Je n’en ai peut-être pas l’air, mais…

Par Josée Durocher

Je ne passe pas inaperçue. Non. Je suis grosse et bien que l’être est de moins en moins jugé, il n’en reste pas moins qu’on me remarque beaucoup. J’ai les cheveux bouclés et je porte des lunettes à la monture noire et imposante. Tout ça fait en sorte qu’on me voit arriver de loin ! Ah !

L’autisme invisible

Ce qu’on ne remarque pas en revanche c’est mon autisme. Non. Lui, il passe inaperçu aux yeux de ceux qui ne savent pas ou qui ne veulent rien savoir !

De la moiteur de mes mains aux nombreux tremblements intérieurs et extérieurs que je tente de contrôler en passant par ma gorge sèche, rien n’y paraît. On ne voit pas mon inconfort aux différents sons ambiants, à l’éclairage, à certains touchers de certaines personnes, aux odeurs de parfums ou de nourriture qui persistent toujours trop longtemps dans mes narines non plus.

Le handicap

Souvent, même si j’ai expliqué ma condition, on ne la reconnaît pas comme un handicap. Pourtant, il m’arrive très souvent de me sentir handicapée par l’environnement qui m’entoure. J’ai besoin de calme, d’une personne accompagnatrice, de temps pour me calmer, me déposer, me recentrer aussi. 

Nonobstant tout cela, souvent, on m’en veut parce que je dérange.
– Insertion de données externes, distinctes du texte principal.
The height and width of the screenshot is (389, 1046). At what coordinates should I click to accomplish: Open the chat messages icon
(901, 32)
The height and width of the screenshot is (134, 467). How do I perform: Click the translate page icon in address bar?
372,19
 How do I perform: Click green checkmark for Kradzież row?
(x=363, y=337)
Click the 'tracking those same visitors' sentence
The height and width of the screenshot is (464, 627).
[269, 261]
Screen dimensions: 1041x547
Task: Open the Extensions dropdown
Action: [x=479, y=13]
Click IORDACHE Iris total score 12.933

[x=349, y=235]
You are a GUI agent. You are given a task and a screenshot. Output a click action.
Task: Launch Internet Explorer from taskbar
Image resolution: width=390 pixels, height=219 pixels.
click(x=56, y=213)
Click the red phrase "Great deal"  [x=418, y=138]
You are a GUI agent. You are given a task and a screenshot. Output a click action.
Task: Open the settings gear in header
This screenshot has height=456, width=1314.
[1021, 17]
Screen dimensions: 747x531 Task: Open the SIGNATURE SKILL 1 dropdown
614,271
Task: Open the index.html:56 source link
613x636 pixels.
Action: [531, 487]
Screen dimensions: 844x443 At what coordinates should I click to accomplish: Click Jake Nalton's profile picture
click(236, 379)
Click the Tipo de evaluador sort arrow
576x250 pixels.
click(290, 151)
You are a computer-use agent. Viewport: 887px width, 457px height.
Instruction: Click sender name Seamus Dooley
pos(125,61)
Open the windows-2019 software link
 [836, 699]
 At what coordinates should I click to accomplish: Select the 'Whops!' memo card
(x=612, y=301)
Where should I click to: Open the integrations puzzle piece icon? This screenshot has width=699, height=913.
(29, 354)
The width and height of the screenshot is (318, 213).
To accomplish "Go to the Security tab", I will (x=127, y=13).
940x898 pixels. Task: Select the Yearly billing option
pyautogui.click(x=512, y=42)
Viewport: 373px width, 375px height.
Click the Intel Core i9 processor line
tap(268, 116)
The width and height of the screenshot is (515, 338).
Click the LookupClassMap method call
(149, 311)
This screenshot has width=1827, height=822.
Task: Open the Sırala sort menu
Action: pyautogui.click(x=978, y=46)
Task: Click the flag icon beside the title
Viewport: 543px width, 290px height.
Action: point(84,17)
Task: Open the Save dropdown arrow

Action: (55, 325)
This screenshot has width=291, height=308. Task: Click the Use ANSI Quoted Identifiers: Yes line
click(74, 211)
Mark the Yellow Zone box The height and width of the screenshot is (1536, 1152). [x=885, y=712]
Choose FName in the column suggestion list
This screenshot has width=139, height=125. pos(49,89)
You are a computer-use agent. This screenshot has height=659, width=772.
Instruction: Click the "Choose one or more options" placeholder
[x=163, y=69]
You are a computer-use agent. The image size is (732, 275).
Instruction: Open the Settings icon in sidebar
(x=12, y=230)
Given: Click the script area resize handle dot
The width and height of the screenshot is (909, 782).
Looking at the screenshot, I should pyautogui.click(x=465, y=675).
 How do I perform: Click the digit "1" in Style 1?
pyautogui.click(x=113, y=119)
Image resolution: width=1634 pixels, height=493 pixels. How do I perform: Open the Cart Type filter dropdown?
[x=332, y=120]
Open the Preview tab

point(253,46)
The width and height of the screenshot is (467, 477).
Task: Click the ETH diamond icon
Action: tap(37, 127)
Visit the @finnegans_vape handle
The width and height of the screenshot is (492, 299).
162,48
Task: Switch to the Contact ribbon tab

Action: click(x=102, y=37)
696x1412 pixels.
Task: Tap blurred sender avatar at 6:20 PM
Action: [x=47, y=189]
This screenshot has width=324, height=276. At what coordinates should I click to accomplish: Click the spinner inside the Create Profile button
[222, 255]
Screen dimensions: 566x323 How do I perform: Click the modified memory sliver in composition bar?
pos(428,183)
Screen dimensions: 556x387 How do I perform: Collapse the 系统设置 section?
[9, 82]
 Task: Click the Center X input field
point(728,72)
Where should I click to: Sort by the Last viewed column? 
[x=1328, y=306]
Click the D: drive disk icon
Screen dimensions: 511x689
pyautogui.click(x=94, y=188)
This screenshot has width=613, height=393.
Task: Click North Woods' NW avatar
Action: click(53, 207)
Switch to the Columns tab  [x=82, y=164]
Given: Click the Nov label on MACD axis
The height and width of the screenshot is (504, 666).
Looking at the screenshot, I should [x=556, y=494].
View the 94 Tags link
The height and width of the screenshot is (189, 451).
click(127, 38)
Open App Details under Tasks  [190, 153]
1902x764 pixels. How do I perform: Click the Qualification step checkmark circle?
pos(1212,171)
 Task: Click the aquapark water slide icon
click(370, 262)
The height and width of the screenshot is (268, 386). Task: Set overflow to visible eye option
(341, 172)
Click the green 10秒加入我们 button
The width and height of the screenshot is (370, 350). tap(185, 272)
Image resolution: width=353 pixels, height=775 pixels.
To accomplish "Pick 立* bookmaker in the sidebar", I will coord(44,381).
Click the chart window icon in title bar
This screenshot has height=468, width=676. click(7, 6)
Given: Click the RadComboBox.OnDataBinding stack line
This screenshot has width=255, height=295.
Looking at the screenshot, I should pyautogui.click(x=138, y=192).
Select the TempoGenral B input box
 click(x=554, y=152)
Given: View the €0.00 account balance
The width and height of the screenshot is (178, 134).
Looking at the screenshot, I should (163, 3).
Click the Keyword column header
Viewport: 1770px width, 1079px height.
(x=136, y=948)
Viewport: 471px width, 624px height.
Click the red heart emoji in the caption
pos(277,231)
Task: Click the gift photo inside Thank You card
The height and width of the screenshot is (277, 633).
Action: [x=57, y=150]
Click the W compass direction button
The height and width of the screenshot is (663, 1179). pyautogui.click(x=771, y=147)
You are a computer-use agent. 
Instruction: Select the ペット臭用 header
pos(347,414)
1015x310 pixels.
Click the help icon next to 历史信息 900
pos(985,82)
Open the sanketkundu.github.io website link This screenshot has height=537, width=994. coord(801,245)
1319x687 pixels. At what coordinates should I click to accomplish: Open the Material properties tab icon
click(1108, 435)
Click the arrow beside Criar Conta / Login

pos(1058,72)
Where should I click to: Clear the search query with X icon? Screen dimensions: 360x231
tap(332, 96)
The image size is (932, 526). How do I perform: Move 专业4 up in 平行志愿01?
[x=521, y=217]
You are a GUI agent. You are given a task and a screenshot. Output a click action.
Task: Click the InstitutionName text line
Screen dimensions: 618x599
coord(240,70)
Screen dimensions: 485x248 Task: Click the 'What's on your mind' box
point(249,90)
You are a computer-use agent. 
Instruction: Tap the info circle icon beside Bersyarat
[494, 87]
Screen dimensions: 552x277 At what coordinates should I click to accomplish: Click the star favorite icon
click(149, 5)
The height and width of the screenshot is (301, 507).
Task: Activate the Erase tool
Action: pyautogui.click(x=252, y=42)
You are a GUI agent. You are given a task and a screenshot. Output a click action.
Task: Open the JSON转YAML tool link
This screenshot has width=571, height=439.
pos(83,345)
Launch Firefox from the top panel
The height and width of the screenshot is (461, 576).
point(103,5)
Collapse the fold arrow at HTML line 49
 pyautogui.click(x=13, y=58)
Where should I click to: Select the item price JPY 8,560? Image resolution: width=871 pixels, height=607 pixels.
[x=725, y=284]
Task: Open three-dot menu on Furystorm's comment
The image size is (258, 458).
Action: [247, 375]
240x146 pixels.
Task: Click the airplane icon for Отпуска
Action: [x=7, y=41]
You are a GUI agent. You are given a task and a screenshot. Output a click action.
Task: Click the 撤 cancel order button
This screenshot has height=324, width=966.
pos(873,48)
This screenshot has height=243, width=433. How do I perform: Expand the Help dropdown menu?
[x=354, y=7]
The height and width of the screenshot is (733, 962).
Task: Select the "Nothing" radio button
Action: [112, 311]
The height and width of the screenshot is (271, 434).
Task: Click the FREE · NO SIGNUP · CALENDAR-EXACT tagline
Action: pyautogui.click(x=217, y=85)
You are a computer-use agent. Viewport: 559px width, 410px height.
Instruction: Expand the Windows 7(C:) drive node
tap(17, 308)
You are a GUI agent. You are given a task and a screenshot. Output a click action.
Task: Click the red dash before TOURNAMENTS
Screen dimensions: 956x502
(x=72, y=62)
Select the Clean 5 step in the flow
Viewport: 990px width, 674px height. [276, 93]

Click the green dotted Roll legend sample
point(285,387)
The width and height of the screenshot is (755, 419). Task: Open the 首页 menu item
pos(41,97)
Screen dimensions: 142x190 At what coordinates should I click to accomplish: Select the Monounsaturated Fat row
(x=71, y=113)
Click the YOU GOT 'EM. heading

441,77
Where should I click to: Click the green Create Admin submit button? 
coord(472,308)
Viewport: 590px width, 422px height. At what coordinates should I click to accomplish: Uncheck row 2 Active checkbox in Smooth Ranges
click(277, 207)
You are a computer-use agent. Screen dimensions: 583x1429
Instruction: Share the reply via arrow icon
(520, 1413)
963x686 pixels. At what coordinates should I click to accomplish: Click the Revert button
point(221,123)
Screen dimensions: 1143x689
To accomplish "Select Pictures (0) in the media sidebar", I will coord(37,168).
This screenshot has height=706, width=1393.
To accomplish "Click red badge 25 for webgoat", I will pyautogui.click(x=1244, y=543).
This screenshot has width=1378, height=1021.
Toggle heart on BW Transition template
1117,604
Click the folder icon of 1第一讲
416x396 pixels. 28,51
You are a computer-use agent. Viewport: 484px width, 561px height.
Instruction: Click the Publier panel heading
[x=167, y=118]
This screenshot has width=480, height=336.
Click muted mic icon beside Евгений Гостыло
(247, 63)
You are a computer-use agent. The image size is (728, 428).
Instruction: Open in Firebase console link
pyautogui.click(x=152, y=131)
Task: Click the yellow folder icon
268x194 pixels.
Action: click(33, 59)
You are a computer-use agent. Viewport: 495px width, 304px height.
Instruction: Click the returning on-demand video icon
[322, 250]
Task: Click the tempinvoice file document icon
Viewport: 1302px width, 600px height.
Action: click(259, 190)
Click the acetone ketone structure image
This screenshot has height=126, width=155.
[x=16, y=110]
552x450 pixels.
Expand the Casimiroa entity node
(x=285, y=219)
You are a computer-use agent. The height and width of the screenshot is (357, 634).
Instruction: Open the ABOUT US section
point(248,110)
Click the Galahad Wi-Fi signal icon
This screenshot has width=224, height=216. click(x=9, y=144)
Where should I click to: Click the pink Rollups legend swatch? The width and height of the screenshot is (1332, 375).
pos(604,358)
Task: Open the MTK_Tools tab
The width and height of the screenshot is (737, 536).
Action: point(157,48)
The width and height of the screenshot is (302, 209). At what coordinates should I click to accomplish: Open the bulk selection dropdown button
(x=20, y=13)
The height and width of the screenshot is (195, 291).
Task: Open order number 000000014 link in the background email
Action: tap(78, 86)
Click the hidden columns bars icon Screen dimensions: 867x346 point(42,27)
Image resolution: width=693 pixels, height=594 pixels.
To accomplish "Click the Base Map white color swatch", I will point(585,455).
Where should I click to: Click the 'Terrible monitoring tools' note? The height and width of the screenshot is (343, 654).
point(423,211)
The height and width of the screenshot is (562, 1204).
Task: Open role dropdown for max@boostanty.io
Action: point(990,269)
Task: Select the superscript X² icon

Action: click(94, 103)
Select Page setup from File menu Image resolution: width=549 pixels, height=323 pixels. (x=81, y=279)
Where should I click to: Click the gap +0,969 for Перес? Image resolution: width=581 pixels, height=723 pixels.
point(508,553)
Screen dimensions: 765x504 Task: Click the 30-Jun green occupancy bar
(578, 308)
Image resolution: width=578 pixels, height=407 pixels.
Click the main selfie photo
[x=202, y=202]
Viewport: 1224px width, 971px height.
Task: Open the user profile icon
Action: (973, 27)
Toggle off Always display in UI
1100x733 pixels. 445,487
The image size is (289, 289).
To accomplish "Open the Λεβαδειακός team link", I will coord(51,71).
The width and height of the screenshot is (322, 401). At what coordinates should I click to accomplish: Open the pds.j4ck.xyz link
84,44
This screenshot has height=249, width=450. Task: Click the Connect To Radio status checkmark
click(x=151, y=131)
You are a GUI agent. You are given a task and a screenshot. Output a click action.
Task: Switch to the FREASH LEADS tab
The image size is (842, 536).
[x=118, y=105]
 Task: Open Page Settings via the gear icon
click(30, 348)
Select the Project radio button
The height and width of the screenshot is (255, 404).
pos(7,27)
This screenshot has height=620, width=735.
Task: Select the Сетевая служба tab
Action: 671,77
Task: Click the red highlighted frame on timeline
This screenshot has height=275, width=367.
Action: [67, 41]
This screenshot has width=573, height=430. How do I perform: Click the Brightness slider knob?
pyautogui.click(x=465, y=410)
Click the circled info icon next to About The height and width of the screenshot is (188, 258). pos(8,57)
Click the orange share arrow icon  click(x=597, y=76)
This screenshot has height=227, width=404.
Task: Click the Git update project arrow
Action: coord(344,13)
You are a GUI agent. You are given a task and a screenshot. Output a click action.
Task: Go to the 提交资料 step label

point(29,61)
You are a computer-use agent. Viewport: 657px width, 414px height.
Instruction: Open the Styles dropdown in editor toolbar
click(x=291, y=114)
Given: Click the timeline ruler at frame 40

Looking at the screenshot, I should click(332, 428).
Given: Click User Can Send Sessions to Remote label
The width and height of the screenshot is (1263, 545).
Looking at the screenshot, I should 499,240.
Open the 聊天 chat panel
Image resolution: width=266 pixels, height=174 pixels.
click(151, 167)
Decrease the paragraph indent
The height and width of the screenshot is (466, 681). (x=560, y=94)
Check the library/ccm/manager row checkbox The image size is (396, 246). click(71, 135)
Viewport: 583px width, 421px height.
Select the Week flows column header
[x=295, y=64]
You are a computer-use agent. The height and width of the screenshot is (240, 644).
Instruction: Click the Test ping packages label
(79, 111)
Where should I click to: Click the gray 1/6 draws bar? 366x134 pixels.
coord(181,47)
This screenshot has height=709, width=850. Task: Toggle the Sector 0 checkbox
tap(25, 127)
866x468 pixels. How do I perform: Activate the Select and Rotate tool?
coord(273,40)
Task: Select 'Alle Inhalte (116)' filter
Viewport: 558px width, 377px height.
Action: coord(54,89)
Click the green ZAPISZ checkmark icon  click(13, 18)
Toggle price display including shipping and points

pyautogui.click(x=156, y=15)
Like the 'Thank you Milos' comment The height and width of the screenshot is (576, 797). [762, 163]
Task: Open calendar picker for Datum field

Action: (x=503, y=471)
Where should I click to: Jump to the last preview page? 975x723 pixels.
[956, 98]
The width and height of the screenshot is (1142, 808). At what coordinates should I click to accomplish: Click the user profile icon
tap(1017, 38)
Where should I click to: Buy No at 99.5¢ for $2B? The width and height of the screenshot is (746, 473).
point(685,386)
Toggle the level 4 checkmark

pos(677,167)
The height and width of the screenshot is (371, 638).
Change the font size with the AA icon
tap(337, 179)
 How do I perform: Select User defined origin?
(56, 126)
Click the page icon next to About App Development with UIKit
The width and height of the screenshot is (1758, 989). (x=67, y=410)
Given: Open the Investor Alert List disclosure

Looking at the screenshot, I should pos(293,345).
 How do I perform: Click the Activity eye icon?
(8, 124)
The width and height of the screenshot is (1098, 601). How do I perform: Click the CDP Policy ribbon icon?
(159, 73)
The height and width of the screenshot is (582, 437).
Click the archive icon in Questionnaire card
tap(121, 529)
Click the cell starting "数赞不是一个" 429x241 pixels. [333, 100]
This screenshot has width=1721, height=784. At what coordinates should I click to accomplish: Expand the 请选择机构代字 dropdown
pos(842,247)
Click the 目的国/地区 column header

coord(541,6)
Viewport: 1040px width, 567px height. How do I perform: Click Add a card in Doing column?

On me prend en grippe parce que je suis différente.

Ça dérange

Je disais en début de texte qu’on ne me jugeait pas autant qu’avant sur mon poids… reste que la grosse fille frisée à lunettes et qui est autiste de surcroît, ça semble faire beaucoup trop pour certaines personnes à accepter !

En discussion, plus tôt aujourd’hui, avec une personne qui me demandait pourquoi je demandais certains accommodements aux gens de mon entourage, j’ai répondu :  S’il n’en tenait qu’à moi, je n’en demanderais pas, mais il m’est nécessaire de le faire parce que je veux bien fonctionner et être au top, être dans chaque situation comme j’ai le droit d’être, le désir d’être et oui, le mérite d’être.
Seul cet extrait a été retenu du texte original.